Secularization in America: part six

Summary so far

In Part One I described trends in market share of major religions in the U.S.: since 1988, the fraction of Protestants dropped from 60% to 51%, and the fraction of people with no religious affiliation increased from 8% to 18%.

In Part Two I used data from the 1988 General Social Survey (GSS) to model transmission of religion from parent to child, and found that the model failed to predict the decrease in Protestants and the increase in Nones that occurred between 1988 and 2010.

In Part Three I looked at changes, between 1988 and 2008, in the spouse tables (which describe the tendencies of people to marry within their religions), the environment table (which describes parents' decisions about their children's religious upbringing), and the transmission table (which describes the likely outcomes for children raised within each religion).  I found that the transmission table has changed substantially since 1988, and accounts for a large part of the observed increase in Nones, but not the decrease in Protestants.

In Part Four I looked at changes in religiosity over the lifetime of respondents.  I tentatively concluded that the differences between generations were larger than changes in affiliation, within generations, over time.

But in Part Five I looked more closely and saw that all generations were becoming more religious, or staying the same, prior to 1990, and that all generations began to disaffiliate during the 1990s, continuing into the 2000s.

Generational Model

Now I am ready to get back to the generational model I have been working up to.  The goal of the generational model is to separate these three effects:

  1. Changes in religious preference from one generation to the next.
  2. Changes in religious affiliation over the lifetime of respondents.
  3. Changes in the composition of the GSS cohort over time.
The model works by simulation.  Assuming that we are starting in 1988, here are the steps:
  1. Read the survey data from 1988 and resample it.  Compute and store the distribution of ages.
  2. For each respondent, generate a hypothetical child.  Use the BirthModel to determine year of birth, the UpbringingModel to determine what religion the child is raised in, and the TransmissionModel to determine what affiliation the child will have as an adult.  Details of these models follow.
  3. Form a combined cohort of parents and simulated children.  Since the cohort of parents is a representative sample of the US population, the cohort of simulated children is a representative sample of the population one generation later (based, for now, on the simplifying assumptions that all groups have the same number of children on average, and there is no immigration).
  4. In order to generate a cohort from a future survey year, draw a sample from the combined cohort, weighted so that the distribution of ages in the future year is the same as the original distribution of ages in 1988.  As the simulation goes forward in time, this generated cohort contains fewer of the parents and more of the simulated children.  After 20 years, about 25% of the "real" respondents have been replaced with "fake" respondents.
Now, where do all these auxiliary models come from?
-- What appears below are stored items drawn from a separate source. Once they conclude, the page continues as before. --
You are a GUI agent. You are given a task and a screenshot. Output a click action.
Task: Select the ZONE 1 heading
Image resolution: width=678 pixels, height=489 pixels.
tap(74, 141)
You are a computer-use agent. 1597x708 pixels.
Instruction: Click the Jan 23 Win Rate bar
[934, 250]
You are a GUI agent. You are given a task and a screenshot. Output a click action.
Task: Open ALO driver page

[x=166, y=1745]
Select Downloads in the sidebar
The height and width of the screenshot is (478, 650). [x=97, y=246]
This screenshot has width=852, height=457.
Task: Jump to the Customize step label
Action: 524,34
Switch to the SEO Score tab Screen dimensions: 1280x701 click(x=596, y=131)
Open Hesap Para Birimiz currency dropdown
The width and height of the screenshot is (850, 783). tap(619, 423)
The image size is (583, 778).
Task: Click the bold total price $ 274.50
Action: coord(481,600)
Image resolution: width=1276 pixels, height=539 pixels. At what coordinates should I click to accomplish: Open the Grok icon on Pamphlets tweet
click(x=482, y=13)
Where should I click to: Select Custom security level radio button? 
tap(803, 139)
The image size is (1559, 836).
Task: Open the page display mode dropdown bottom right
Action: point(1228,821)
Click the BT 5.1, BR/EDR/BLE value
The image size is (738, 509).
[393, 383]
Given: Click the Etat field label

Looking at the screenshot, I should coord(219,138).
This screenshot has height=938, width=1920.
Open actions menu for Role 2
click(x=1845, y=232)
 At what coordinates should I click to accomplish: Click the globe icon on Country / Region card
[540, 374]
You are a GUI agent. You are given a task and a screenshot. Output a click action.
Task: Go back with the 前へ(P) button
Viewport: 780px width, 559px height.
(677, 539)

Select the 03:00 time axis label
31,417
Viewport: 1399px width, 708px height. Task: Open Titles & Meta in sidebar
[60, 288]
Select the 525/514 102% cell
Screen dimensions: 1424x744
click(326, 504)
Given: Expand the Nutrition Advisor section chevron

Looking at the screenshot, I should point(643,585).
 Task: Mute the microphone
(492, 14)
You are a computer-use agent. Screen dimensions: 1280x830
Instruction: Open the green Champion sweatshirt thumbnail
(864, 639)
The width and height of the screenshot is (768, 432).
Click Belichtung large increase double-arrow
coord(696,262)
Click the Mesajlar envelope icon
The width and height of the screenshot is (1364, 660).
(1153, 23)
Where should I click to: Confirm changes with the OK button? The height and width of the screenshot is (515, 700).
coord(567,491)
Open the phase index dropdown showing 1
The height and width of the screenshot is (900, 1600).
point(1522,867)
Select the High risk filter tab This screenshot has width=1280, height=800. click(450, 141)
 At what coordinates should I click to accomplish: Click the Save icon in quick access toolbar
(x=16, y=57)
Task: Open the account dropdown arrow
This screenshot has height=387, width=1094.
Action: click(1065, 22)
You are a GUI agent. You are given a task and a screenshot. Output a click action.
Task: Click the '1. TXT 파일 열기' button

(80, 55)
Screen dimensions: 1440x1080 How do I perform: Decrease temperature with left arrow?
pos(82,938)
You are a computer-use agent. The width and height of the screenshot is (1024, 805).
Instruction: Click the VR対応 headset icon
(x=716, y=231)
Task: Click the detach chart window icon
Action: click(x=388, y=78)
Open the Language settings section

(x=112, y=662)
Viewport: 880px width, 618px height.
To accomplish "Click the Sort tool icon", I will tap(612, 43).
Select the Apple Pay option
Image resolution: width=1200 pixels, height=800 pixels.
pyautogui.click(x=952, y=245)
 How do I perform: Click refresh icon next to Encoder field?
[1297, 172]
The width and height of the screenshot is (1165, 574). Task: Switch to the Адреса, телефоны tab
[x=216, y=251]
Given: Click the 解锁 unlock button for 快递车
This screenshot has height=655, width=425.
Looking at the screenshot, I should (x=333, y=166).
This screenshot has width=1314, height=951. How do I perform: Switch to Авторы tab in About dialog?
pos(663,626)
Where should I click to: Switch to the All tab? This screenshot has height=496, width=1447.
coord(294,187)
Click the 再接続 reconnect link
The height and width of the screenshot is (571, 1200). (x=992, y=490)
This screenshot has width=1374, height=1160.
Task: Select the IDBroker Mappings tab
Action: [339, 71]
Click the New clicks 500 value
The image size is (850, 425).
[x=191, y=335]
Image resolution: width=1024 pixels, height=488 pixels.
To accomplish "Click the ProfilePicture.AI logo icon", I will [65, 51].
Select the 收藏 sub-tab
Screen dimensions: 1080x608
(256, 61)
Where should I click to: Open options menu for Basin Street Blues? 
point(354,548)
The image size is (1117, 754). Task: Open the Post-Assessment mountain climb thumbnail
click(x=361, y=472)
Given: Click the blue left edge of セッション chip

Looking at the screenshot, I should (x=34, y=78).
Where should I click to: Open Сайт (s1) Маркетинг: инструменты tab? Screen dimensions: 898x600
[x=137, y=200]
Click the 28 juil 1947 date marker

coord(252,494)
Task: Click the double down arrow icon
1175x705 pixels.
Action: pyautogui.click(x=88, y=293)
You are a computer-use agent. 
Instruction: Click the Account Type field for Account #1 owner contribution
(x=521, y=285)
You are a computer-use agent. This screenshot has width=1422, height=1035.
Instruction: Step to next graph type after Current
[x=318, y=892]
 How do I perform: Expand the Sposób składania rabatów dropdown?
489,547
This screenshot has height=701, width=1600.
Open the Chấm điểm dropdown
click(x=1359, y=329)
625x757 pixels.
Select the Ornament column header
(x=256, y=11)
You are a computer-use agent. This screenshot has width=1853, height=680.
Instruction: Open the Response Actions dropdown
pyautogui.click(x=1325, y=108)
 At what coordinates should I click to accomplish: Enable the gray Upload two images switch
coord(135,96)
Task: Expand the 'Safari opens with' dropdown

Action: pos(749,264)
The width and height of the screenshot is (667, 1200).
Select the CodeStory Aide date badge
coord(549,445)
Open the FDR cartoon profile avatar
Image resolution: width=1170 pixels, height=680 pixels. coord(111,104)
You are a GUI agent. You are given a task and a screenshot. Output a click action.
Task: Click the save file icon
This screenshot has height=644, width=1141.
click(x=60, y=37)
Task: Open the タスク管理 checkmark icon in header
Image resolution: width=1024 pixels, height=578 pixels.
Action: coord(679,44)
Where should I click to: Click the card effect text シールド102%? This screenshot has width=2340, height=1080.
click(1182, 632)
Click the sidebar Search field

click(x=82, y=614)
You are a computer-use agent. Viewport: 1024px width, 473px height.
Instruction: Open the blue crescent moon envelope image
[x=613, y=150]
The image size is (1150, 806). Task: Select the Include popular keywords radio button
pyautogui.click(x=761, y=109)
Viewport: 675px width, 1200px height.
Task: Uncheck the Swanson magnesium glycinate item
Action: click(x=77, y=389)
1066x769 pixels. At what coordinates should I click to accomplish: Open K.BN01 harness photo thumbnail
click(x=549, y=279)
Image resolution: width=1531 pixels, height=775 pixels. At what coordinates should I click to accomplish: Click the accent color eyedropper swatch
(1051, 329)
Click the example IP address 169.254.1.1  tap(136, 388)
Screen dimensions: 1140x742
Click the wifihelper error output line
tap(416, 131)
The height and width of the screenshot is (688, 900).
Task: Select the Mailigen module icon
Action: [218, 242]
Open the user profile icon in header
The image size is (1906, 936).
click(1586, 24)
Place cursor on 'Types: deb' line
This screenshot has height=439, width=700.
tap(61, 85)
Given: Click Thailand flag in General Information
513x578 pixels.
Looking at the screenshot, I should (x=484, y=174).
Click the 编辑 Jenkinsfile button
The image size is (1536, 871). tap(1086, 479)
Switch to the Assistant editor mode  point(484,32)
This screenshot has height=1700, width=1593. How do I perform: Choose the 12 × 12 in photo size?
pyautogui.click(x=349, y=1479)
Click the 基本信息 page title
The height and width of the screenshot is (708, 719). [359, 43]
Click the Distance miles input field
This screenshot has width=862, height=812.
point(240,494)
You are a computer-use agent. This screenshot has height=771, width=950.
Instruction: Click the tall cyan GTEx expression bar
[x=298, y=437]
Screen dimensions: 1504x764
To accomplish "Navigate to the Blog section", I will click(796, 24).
BirthModel: This is just the distribution of parent's age when each child is born.  It is based on data from the 1994 GSS, which includes questions about children.  I had to do some work to correct for an obvious bias due to the ages of the respondents; I will skip the details here.

UpbringingModel: This is a combination of the SpouseTable and the EnvironmentTable, described in Part Three.  It is a map from the parent's religion to the distribution of possible religions the child might be raised in.

TransmissionModel: This is the TransmissionTable described in Part Three.  It is a map from the religious environment of the child to the distribution of religious affiliation reported by the child as an adult.

The Upbringing and Transmission models come in two flavors:
Time invariant: We use all respondents to estimate the parameters of the model, and apply the same model to generate all simulated children.

Time variant: We estimate different parameters for each generation (partitioned by decade born) and use  different models to generate simulated children, depending on what year they are born.

For the time variant model, we have to extrapolate from observed data into the future.  To keep this simple we copy the latest reliable data (based on sample size) and apply it to people born in later decades.

Ok, that's enough methodology for now.  Let's take a look at some...


The first step is to validate the model by showing that it can predict the observed changes using past data.  Here I mean "predict" in a peculiar sense, which is that I will use the entire dataset (including data after 1988) to build the auxiliary models, then use the simulator to generate trends from 1988 to 2010.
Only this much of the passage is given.